Task prompt:
For every record beneath this instruction, give an exact repetition, omitting images.

::::

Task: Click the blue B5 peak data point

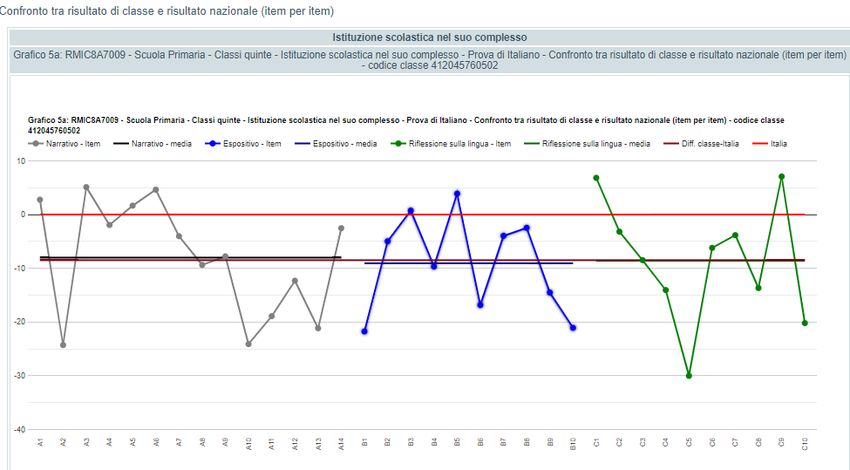Action: (x=457, y=194)
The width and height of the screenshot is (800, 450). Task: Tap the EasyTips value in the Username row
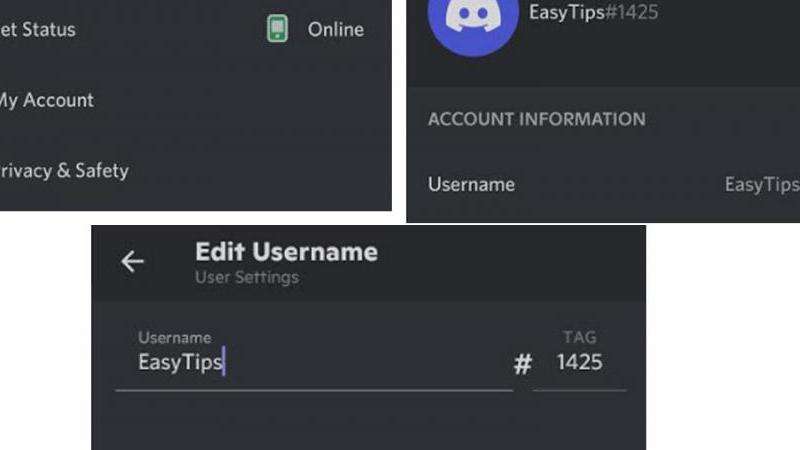(x=762, y=184)
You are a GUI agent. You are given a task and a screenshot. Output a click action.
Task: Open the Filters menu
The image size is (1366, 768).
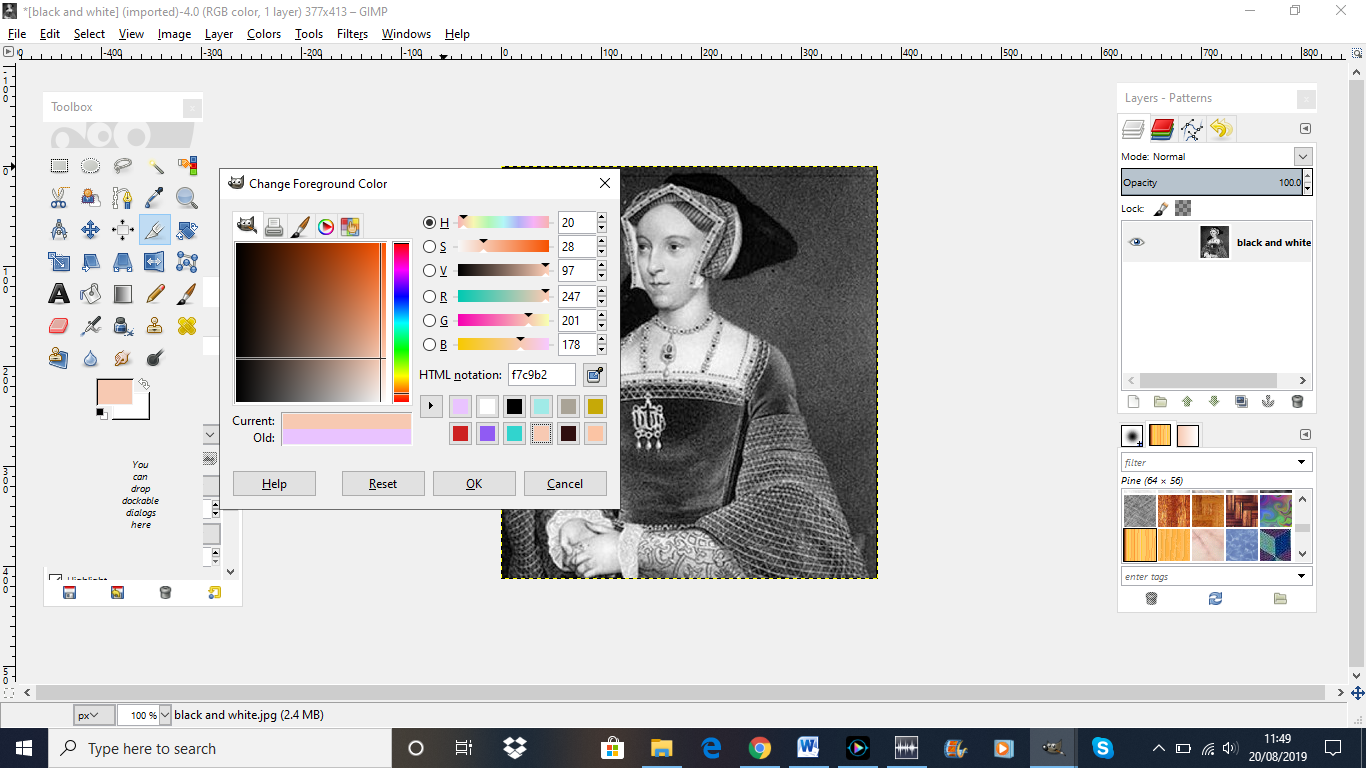pos(352,33)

::::

Response box:
Task: Click the blue B5 peak data point

Action: (x=457, y=194)
The width and height of the screenshot is (800, 450). Task: Tap the EasyTips value in the Username row
(x=762, y=184)
You are a GUI agent. You are given a task and a screenshot. Output a click action.
Task: Open the Filters menu
The image size is (1366, 768).
pos(352,33)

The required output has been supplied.